• **What this task involves**
Look for "accomplish" in the records and copy every line that has it.

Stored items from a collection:
- - - - - - -

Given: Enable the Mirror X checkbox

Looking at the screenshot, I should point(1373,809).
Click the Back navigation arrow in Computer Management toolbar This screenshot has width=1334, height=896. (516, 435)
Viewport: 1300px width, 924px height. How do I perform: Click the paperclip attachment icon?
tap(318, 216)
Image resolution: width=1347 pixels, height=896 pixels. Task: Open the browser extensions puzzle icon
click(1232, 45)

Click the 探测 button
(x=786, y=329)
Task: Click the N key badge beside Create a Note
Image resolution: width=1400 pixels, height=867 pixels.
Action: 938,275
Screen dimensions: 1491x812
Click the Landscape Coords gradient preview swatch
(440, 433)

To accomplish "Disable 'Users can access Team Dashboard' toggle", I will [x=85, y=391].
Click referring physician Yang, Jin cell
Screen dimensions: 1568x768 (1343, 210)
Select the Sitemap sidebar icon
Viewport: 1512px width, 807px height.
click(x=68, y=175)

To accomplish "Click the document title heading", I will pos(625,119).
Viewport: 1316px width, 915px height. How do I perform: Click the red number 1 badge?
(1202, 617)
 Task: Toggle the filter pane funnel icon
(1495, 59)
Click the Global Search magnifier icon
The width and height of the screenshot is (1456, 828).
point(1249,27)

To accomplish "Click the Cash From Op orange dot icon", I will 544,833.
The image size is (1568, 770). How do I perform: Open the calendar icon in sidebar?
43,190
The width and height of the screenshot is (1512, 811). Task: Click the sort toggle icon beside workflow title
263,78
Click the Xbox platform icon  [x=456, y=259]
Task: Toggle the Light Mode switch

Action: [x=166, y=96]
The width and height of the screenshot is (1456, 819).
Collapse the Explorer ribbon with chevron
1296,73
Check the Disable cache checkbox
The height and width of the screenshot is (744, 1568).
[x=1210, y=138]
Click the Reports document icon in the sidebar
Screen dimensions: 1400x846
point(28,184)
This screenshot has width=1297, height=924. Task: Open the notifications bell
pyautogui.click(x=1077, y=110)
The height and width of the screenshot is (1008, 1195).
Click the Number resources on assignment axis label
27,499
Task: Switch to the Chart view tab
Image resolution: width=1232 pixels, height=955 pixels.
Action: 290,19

- - - - - - -

• **Solution to the exercise**
To accomplish "Disable 'Users can access Team Dashboard' toggle", I will [x=85, y=391].
To accomplish "Click the document title heading", I will pos(625,119).
To accomplish "Click the Cash From Op orange dot icon", I will 544,833.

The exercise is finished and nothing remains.